● **Text section**:

Subject: Halting cpu's at random or in long dumps????
To: None <port-alpha@netbsd.org>
From: NetBSD Bob <nbsdbob@weedcon1.cropsci.ncsu.edu>
List: port-alpha
Date: 08/07/2001 11:08:30
I have run into a problem of late on some of my Alphas (300 LX things).
I dunno if it is something related to current NetBSD (build as of a few
days ago) or something in the hardware going flaky.  It happens across
several machines, so I am hesitant to say it is hardware, yet.

The machines are running 1.5X, and have 64mb ram.  The drives are sd0-sd6
sd0-sd6 in storageworks shelves.

Symptom:  machine locks up on large dumps (e.g., dumping a 2 gig system
          disk into a ``mirror'' for live backup on a 1.8 gig fs).
          The mirror is the classical:
               dump 0f - /usr | ( cd /mnt; restore xf - )
          kind of thing.

I have not run into this on 1.5W and previously.

Pressing the almighty reset button (gad that sound gateswareish)
and the thing comes up running fine, but with the obvious dead
incomplete dump on the mirror fs.

● **Material supplied**:

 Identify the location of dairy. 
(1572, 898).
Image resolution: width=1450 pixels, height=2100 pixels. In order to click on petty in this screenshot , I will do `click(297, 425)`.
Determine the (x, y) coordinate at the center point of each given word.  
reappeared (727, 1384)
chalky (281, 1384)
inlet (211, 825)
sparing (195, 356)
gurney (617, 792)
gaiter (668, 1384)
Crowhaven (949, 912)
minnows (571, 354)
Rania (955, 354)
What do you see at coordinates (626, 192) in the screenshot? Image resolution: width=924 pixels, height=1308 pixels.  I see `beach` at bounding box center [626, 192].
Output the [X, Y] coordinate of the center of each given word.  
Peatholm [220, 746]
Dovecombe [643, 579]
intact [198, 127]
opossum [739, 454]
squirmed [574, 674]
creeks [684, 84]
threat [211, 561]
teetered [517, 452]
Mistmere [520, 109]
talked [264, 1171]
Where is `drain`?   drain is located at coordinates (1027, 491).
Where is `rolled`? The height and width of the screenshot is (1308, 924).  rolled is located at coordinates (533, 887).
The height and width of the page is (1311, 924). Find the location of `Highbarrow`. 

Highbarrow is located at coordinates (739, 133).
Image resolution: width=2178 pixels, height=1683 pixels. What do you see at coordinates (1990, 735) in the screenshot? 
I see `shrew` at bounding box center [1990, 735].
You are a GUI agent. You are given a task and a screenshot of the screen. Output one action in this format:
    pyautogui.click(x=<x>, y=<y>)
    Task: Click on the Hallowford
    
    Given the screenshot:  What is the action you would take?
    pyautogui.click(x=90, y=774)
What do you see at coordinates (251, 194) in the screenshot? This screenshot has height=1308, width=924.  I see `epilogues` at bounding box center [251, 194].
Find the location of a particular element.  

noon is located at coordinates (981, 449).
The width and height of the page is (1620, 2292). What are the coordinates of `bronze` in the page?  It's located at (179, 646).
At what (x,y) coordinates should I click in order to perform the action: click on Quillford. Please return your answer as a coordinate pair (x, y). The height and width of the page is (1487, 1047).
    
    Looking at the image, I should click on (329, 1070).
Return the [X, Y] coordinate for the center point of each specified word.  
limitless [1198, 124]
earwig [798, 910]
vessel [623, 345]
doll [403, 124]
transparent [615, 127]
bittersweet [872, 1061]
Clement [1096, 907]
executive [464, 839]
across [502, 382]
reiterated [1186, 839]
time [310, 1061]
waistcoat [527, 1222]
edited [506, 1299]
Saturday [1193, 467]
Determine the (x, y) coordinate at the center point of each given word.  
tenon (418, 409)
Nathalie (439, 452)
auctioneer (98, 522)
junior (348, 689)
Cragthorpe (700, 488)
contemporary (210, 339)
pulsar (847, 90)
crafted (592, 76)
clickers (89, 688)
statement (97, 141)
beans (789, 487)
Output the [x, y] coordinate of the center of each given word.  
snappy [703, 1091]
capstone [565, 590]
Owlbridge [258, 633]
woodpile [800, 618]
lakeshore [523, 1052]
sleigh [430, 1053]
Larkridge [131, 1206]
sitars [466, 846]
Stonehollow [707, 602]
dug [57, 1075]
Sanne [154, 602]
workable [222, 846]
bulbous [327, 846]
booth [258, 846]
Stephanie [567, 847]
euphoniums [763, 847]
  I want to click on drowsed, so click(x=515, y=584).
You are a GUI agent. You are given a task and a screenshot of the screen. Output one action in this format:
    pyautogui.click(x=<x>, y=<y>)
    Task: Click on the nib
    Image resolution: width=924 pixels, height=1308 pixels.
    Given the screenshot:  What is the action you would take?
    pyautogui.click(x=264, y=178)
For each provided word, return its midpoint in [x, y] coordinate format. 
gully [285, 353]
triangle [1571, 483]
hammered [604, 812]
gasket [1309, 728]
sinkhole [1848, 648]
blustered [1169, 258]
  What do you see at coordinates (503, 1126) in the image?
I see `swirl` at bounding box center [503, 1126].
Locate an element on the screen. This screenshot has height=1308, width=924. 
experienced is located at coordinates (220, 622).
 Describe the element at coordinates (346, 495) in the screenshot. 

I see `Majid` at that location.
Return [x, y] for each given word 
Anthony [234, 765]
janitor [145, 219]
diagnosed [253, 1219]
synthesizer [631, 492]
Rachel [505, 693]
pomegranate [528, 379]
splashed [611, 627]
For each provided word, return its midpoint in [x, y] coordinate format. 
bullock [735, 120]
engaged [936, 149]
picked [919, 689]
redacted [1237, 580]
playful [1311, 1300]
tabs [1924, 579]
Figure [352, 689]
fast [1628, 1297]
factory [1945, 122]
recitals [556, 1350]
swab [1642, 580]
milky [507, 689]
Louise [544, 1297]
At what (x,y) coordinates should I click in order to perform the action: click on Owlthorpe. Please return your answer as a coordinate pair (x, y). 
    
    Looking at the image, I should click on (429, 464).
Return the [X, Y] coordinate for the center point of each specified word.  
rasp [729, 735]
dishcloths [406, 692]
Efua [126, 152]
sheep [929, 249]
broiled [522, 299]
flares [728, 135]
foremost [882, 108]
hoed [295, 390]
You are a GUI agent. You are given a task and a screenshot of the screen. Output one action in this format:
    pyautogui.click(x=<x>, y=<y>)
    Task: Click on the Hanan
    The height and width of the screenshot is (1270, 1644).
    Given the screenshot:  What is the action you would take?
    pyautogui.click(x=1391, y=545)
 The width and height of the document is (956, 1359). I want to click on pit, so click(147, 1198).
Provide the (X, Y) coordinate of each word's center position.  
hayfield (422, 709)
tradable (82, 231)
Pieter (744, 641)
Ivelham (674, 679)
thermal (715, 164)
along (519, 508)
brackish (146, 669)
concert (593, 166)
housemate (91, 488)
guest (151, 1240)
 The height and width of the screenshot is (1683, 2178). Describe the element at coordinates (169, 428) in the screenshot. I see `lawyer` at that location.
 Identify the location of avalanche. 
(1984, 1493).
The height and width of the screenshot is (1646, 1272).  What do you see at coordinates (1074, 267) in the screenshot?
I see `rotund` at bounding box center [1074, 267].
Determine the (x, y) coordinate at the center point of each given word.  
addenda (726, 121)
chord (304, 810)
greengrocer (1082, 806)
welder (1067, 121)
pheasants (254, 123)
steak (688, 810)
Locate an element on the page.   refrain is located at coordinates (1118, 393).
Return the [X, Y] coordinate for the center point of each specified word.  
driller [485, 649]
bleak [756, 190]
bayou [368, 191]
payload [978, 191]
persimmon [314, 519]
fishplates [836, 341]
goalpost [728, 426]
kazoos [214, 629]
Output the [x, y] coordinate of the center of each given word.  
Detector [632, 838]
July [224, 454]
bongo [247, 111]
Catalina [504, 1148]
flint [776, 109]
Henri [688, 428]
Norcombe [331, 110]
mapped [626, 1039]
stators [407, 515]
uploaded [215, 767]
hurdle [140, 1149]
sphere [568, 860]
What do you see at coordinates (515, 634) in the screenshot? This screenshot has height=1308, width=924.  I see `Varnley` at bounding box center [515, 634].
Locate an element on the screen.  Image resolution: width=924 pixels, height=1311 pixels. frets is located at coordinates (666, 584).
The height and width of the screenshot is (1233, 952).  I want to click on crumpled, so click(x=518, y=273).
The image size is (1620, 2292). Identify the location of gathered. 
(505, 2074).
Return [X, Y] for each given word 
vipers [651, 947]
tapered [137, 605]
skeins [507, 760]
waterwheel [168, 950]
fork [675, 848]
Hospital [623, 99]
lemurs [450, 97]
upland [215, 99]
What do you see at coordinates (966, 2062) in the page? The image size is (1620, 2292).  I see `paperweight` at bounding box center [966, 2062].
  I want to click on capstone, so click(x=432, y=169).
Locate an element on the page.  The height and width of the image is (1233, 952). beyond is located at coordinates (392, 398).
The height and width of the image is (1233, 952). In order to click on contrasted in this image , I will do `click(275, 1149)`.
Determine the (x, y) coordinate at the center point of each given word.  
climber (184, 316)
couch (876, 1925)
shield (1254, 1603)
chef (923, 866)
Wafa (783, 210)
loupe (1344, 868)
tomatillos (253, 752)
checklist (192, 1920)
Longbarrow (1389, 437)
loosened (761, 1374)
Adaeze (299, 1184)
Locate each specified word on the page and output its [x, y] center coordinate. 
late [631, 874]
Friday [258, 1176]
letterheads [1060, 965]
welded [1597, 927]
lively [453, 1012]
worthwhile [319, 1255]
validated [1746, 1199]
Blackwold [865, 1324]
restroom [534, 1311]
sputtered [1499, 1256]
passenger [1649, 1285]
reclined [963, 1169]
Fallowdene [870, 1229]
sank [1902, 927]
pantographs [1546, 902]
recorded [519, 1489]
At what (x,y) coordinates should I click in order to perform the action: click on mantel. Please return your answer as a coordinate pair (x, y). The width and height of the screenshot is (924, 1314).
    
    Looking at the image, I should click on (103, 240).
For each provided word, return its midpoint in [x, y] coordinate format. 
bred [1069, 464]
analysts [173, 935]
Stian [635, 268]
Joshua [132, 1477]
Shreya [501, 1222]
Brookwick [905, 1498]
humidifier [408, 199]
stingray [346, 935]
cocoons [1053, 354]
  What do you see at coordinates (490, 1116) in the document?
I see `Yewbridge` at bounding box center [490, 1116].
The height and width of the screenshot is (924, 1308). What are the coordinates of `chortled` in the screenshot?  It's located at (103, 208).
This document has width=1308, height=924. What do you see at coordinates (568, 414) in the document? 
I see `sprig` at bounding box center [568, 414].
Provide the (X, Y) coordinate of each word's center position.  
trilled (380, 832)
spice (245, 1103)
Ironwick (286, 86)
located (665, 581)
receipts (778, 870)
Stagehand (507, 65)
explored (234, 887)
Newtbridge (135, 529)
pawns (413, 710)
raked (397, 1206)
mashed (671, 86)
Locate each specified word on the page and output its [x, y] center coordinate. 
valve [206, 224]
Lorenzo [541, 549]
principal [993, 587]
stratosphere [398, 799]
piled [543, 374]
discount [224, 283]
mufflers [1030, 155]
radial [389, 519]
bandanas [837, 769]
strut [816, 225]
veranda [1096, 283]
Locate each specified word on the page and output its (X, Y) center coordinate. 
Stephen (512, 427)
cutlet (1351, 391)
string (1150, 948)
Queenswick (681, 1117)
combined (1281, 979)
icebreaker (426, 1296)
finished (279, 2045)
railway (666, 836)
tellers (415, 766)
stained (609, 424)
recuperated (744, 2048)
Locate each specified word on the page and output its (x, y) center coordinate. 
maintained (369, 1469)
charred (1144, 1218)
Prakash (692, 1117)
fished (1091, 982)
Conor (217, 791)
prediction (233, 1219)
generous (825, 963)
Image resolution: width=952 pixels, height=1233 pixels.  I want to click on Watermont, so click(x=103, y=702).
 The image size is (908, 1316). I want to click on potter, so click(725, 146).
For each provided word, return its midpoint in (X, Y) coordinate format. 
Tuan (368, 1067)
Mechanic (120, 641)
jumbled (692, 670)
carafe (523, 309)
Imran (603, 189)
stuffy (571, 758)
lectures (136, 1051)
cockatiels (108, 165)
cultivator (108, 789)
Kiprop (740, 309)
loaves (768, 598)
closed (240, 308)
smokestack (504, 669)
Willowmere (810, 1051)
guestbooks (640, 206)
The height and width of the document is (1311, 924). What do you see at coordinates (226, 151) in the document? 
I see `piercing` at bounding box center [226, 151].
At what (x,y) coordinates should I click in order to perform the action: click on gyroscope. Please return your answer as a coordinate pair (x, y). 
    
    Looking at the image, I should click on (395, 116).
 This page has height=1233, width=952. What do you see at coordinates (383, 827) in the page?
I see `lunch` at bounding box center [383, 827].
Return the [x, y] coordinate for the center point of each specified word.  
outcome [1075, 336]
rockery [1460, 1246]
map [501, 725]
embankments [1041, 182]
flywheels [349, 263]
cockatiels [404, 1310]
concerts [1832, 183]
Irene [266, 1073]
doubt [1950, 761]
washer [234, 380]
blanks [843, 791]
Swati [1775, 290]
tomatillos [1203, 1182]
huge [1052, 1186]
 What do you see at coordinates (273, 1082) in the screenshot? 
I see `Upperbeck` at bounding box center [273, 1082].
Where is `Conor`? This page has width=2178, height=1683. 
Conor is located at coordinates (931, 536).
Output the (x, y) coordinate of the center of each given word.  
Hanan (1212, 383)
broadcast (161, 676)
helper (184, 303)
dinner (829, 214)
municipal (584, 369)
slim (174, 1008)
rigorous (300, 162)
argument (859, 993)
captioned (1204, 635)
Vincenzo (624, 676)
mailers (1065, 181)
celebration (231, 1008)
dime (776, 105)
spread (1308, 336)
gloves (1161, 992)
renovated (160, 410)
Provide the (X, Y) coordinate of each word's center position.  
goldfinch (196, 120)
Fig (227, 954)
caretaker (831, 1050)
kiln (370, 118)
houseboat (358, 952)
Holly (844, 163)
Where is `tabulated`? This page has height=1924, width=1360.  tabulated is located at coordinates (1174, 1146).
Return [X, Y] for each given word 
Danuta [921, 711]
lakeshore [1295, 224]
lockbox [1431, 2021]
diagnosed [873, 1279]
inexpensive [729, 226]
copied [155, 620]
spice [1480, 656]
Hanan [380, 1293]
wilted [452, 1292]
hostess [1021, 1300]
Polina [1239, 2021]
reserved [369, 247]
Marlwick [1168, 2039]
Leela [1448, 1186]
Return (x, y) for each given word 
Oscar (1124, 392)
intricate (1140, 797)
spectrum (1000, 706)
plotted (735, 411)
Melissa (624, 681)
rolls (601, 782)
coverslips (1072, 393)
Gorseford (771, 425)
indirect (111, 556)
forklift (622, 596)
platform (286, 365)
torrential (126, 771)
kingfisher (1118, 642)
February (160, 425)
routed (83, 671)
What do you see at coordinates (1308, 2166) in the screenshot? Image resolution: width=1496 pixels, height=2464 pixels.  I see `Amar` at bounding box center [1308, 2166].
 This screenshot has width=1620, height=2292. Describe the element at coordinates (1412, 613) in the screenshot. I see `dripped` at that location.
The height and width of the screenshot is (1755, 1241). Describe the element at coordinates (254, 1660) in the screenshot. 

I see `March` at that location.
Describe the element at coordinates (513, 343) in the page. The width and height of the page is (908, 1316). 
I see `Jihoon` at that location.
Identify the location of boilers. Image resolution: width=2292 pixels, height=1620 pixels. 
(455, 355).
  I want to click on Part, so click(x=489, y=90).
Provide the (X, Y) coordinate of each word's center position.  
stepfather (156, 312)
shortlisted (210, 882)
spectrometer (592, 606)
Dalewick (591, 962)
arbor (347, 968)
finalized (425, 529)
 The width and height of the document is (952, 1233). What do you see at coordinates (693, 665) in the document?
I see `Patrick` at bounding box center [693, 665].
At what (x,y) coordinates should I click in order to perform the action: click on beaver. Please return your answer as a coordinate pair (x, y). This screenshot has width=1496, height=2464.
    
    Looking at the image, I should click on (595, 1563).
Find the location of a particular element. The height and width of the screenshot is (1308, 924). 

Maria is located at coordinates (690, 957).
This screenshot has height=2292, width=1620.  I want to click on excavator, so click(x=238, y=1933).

● **Problem**:
Please pick up the port-alpha post about Alphas locking up during large dumps and continue writing it from its final sentence.

● **Answer section**:
Dumping in smaller pieces does fine.

Pressing the abort in dump exits fine, sometimes, and other times
nothing happens and a hard reset is required.   On the times I can
soft-abort, dump seems to be lost, and won't continue.

No error messages seem to be occurring anywhere that would suggest
hardware or software (scsiverbose msgs) problems.

It is almost as if the scsi drivers have gotten lost during the
dumping, and don't know where to go.

The drives check out fine.  The ram checks out fine.  The machine
seems to run fine otherwise.

Is there anything anyone can think of or suggest that might be causing
this?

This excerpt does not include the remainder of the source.